━━━━━ GIVEN RECORDS ━━━━━

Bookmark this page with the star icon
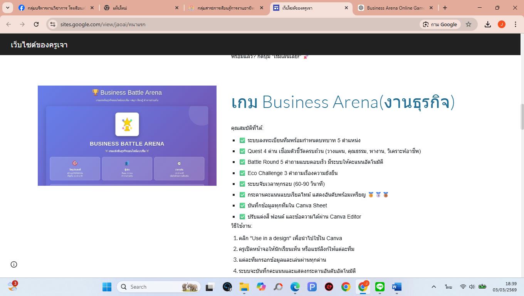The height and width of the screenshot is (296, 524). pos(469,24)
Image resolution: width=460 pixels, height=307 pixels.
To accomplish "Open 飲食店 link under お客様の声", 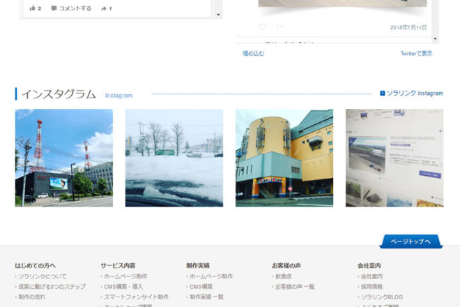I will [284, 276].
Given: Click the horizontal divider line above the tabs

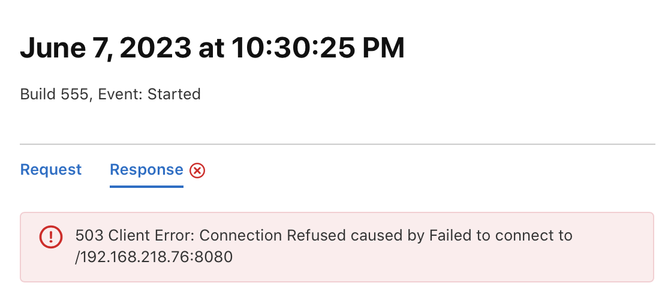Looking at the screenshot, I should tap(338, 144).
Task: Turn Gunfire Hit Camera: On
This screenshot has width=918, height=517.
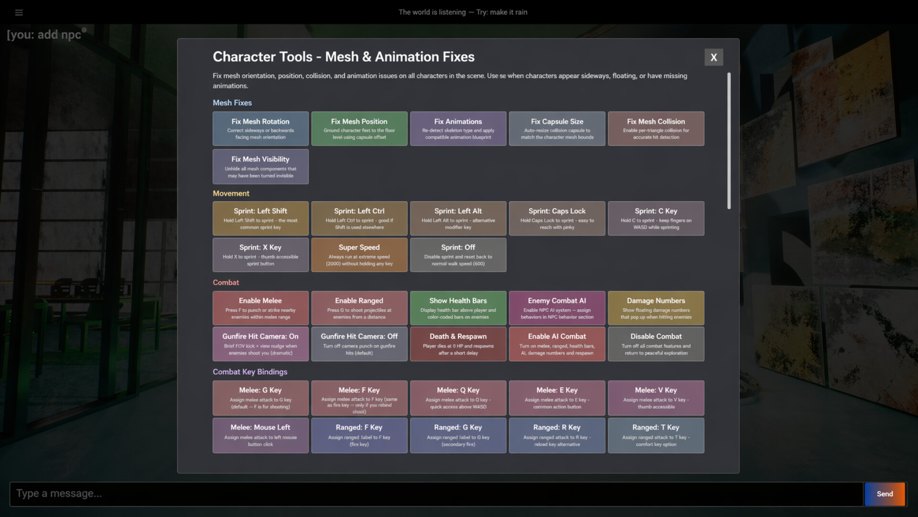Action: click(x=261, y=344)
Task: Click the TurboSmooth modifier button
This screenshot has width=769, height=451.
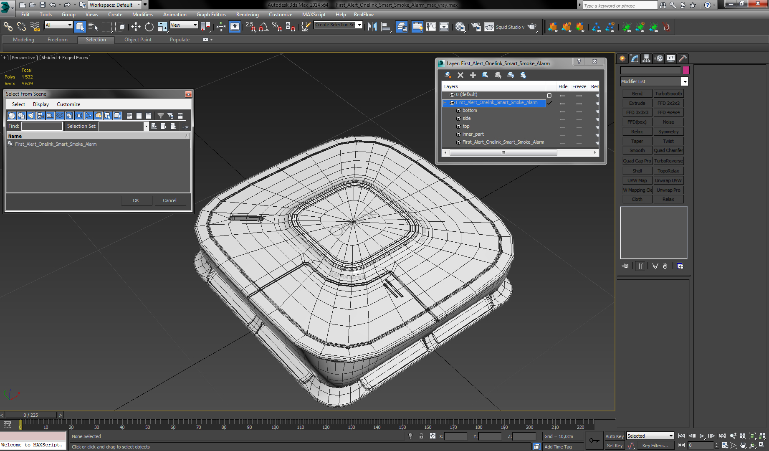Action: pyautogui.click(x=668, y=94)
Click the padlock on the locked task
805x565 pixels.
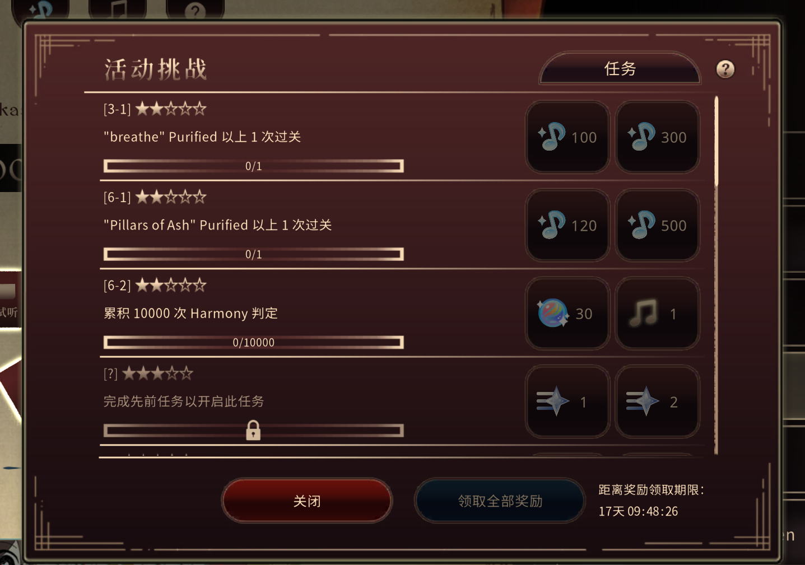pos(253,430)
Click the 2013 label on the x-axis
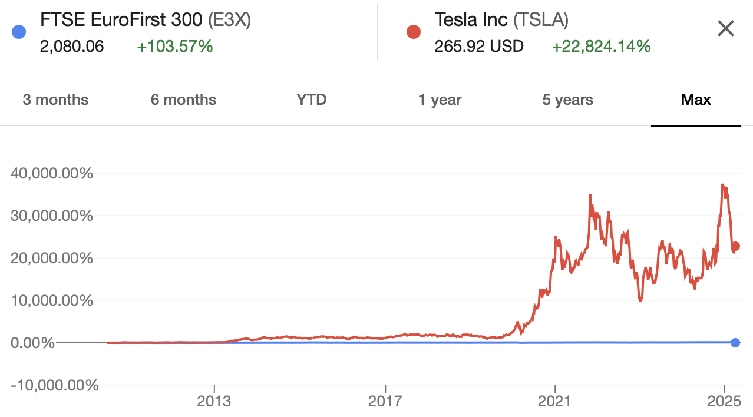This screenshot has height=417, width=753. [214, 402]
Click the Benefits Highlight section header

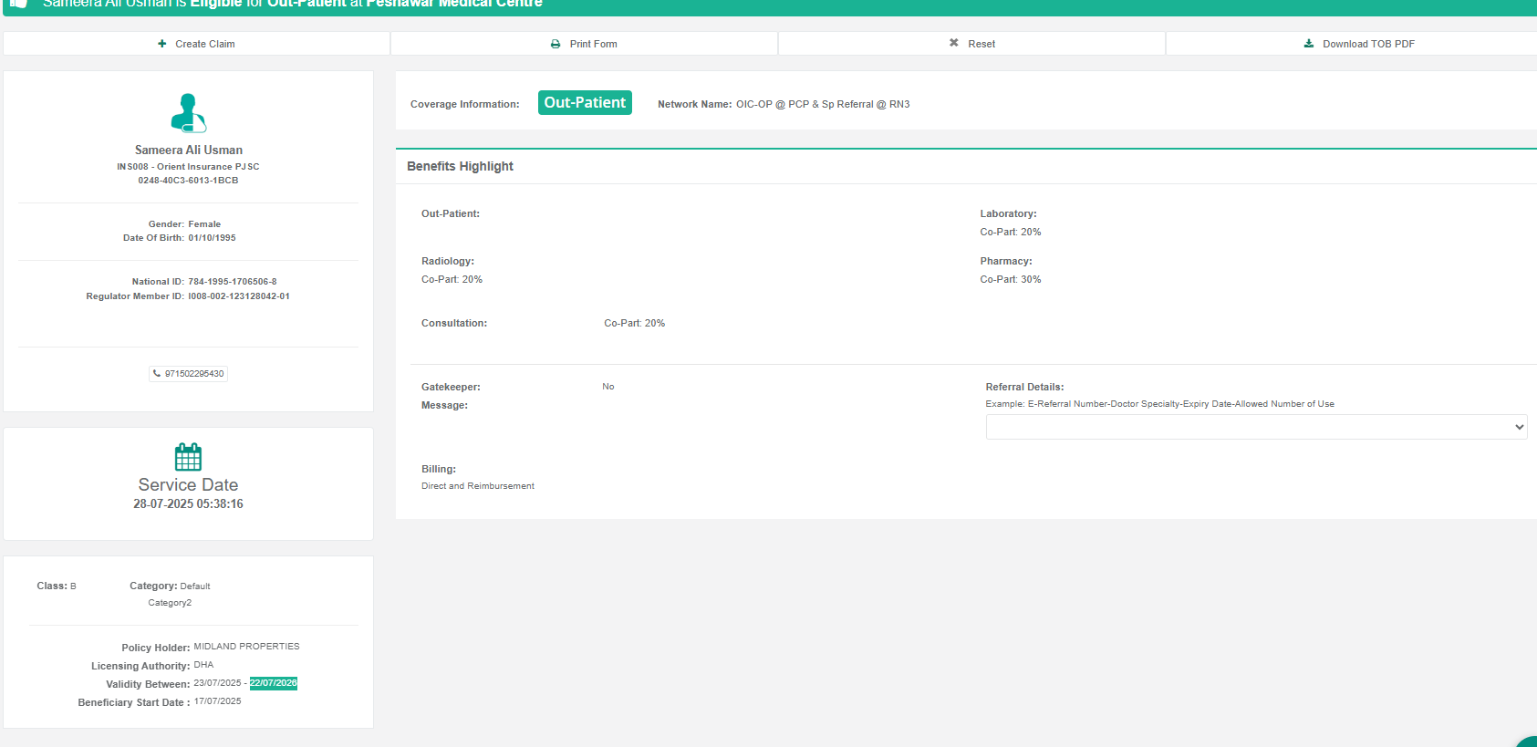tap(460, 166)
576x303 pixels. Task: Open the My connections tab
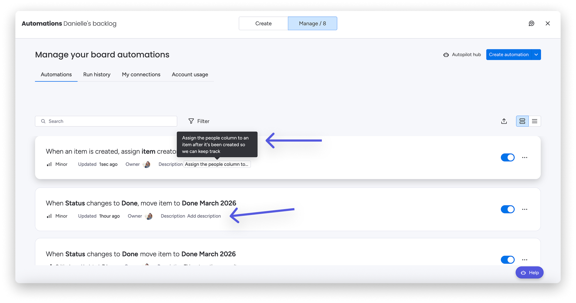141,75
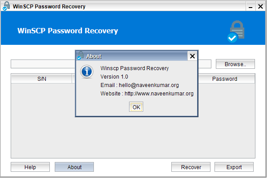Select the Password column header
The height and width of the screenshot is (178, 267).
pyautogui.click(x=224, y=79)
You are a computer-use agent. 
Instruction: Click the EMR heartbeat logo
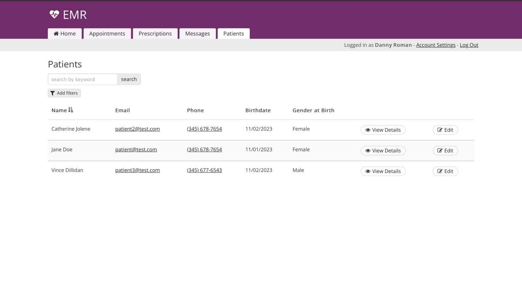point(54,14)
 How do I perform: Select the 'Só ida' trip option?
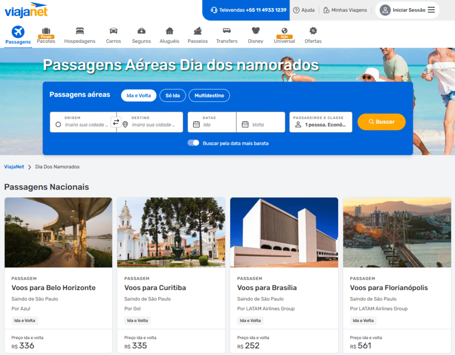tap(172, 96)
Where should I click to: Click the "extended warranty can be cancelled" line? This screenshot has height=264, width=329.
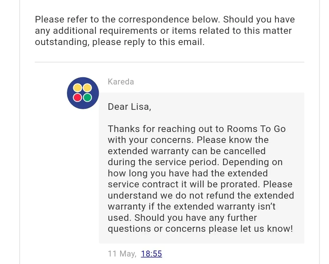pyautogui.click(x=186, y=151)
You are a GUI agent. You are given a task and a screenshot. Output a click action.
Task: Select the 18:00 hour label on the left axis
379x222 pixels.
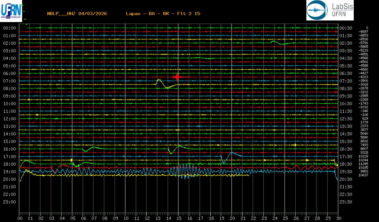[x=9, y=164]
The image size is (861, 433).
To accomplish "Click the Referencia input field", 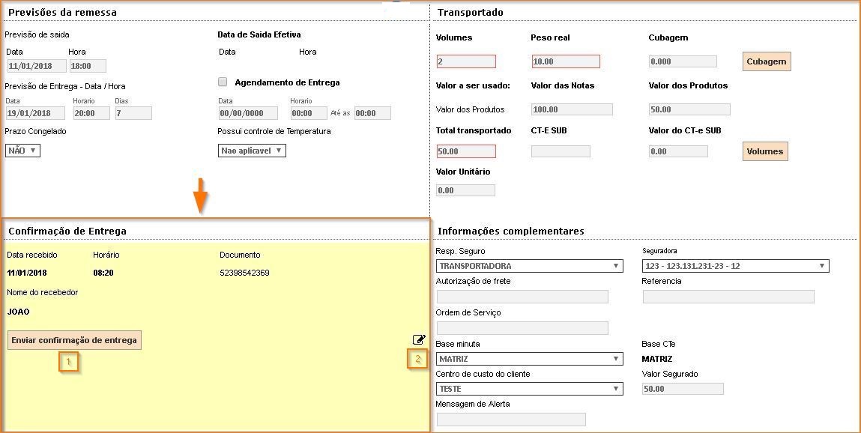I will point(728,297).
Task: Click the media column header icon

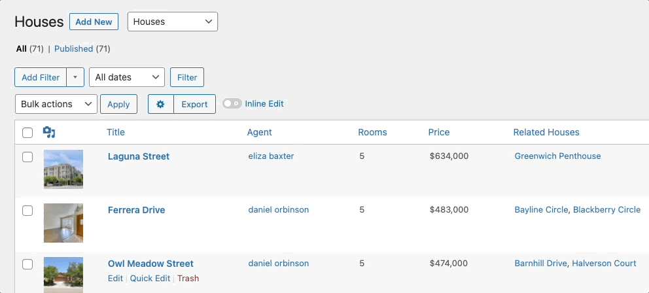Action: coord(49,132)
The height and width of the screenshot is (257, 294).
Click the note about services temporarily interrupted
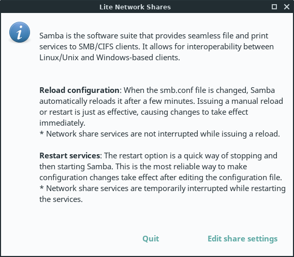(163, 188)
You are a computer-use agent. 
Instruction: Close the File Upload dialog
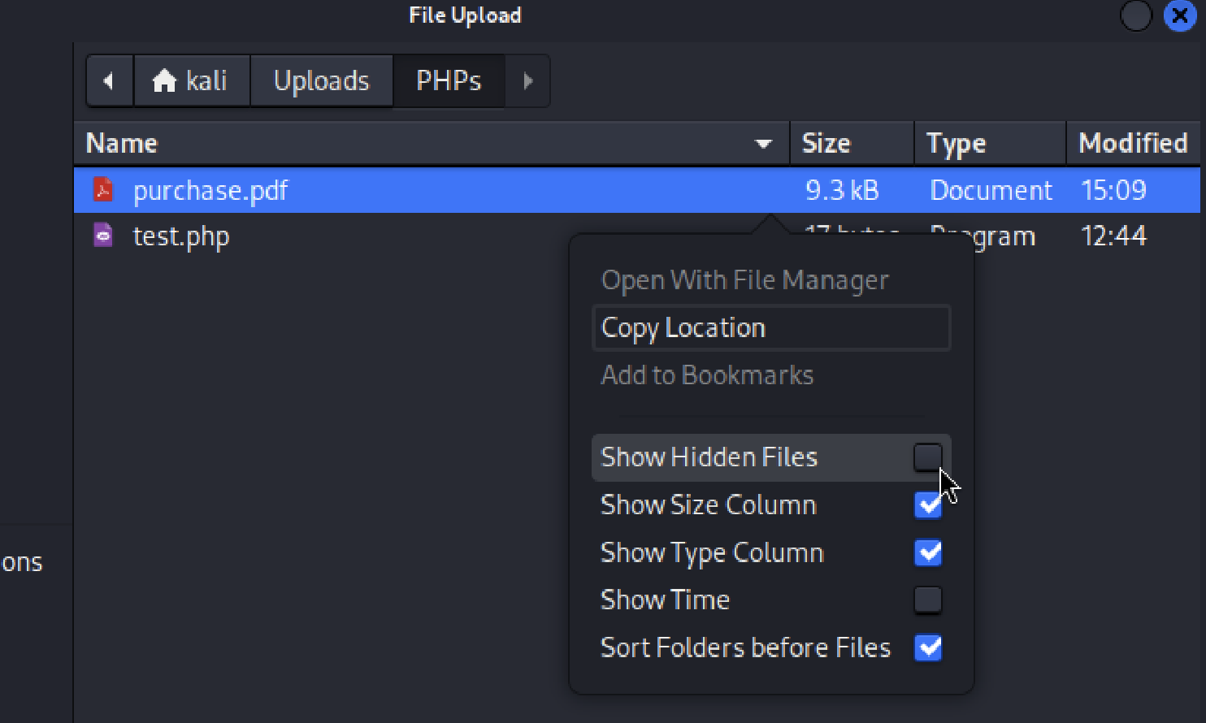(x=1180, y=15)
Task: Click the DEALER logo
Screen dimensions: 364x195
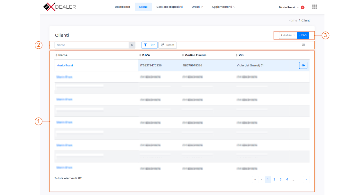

━━━━━

WHAT TO WORK ON: Could you write out exactly the lines of the data above that run from the one holding "805x565 pixels." to the one holding "You are a GUI", with both ends in and all pictures out?

RESPONSE TO THE TASK:
805x565 pixels.
pos(253,430)
Click the 2013 label on the x-axis
This screenshot has height=417, width=753. [214, 402]
Click the Benefits Highlight section header

tap(460, 166)
576x303 pixels. Task: Open the My connections tab
141,75
Select the Password column header
The height and width of the screenshot is (178, 267).
pyautogui.click(x=224, y=79)
You are a computer-use agent. 
Instruction: Click the EMR heartbeat logo
point(54,14)
 How do I perform: Select the 'Só ida' trip option?
tap(172, 96)
Where should I click to: Click the "extended warranty can be cancelled" line? This screenshot has height=264, width=329.
pyautogui.click(x=186, y=151)
You are a GUI agent. You are given a task and a screenshot. Output a click action.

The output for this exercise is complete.